#### WHAT YOU NEED TO DO:
Please repeat the data below, unchanged, from the line containing "Open the Home" through the line containing "pos(1133,34)", inclusive.

--- DATA SHOWN ---

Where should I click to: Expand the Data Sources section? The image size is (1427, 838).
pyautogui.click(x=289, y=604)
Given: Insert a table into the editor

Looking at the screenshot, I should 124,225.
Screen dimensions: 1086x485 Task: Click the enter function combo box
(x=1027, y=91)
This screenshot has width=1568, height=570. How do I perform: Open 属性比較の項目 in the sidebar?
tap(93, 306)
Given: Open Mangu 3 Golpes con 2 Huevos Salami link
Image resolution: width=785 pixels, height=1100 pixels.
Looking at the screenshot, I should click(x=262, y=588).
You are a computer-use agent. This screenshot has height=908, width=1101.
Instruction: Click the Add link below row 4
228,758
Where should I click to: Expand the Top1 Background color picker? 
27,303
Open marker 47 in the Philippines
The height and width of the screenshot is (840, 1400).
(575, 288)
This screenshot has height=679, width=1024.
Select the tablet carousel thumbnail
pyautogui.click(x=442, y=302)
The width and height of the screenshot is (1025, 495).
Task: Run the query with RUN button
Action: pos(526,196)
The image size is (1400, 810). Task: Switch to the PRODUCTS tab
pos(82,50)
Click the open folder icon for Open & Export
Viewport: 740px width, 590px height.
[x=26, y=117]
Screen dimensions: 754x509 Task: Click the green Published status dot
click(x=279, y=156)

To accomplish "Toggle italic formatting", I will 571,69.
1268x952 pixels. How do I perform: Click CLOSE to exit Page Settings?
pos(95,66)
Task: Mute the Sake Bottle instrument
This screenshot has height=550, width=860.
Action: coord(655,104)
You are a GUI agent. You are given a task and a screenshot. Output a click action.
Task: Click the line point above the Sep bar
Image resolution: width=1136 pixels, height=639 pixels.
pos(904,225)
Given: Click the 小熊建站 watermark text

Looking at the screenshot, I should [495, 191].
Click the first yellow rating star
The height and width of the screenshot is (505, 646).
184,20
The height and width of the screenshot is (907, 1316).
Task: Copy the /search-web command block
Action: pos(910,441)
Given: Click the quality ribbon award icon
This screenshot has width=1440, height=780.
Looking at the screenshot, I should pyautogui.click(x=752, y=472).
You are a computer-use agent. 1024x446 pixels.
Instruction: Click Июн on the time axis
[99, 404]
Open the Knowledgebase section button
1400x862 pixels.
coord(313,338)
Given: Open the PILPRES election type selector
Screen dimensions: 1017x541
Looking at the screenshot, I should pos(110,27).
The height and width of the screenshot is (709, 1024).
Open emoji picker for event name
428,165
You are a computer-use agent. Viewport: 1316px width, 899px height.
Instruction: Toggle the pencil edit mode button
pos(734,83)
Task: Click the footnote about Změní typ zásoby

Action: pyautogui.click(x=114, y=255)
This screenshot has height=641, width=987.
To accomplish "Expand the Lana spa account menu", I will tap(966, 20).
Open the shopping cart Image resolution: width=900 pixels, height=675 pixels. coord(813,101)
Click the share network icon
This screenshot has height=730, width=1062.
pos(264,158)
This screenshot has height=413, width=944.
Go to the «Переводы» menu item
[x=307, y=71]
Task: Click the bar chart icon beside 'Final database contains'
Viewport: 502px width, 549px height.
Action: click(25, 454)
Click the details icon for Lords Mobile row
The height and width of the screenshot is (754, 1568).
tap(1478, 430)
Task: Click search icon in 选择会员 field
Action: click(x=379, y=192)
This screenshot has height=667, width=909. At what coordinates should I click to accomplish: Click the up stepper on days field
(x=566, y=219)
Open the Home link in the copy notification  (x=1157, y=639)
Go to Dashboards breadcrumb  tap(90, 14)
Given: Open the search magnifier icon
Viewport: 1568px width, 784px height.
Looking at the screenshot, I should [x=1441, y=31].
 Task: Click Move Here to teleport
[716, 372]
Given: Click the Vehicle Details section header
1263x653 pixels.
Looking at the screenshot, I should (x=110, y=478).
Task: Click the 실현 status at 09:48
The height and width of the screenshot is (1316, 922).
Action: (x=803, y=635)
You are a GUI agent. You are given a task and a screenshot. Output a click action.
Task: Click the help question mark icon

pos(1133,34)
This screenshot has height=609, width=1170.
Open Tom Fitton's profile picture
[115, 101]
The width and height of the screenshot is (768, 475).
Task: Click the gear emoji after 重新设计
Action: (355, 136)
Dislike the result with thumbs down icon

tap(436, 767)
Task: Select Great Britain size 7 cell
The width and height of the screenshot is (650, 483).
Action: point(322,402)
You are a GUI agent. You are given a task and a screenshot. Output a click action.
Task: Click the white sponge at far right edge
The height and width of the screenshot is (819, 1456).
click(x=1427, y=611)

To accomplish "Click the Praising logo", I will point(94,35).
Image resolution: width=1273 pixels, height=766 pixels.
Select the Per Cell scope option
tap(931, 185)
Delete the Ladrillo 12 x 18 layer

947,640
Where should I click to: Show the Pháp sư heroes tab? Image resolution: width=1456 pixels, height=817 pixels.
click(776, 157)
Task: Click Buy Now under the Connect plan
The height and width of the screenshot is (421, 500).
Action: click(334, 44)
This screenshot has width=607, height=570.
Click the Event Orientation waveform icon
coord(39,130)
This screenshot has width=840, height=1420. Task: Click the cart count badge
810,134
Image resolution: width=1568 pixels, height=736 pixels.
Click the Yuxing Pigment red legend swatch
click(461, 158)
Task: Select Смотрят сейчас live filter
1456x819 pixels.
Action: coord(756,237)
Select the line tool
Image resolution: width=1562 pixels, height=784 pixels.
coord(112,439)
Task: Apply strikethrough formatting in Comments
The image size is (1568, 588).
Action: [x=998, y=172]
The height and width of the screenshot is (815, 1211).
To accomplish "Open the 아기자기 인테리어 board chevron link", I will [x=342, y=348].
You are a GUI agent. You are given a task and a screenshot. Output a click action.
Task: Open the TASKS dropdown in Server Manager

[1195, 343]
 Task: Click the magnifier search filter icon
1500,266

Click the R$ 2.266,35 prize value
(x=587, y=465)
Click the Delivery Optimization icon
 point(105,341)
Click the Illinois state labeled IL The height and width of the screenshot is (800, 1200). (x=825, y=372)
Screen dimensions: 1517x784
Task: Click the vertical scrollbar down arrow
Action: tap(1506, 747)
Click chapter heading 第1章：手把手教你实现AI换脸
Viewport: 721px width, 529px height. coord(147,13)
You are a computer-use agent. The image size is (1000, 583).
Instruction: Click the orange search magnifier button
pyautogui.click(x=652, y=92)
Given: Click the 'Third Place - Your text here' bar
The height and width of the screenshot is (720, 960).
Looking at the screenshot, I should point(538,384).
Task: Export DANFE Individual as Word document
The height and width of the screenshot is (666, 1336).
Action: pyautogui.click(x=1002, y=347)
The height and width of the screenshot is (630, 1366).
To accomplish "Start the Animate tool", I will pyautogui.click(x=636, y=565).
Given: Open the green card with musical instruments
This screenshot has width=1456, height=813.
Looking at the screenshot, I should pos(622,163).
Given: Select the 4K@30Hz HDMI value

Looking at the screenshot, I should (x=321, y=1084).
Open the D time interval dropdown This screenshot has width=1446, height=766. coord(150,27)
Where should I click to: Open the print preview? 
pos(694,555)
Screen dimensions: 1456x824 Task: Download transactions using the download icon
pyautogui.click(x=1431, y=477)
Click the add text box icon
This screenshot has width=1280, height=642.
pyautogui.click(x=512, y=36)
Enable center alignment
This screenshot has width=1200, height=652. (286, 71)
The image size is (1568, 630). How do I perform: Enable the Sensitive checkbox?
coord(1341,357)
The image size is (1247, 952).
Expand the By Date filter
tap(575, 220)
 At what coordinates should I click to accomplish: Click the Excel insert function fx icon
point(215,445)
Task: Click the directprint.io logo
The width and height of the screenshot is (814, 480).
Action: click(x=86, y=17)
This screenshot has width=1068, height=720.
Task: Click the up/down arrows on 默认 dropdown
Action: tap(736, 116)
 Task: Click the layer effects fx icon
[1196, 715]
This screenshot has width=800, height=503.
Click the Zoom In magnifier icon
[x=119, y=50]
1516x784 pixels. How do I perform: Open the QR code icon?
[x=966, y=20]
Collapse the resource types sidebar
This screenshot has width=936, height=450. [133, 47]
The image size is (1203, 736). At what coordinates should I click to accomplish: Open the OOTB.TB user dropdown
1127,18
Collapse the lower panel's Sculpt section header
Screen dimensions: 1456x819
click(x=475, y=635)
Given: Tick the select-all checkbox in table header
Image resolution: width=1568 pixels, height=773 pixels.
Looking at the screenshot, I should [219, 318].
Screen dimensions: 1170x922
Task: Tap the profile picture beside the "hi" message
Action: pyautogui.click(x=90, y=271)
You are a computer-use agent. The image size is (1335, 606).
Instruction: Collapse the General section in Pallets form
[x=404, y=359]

---

#### OUTPUT:
Open the Home link in the copy notification  (x=1157, y=639)
Go to Dashboards breadcrumb  tap(90, 14)
Given: Open the search magnifier icon
Viewport: 1568px width, 784px height.
Looking at the screenshot, I should [x=1441, y=31].
 Task: Click Move Here to teleport
[716, 372]
Given: Click the Vehicle Details section header
1263x653 pixels.
Looking at the screenshot, I should (x=110, y=478).
Task: Click the 실현 status at 09:48
The height and width of the screenshot is (1316, 922).
Action: (x=803, y=635)
You are a GUI agent. You are given a task and a screenshot. Output a click action.
Task: Click the help question mark icon

pos(1133,34)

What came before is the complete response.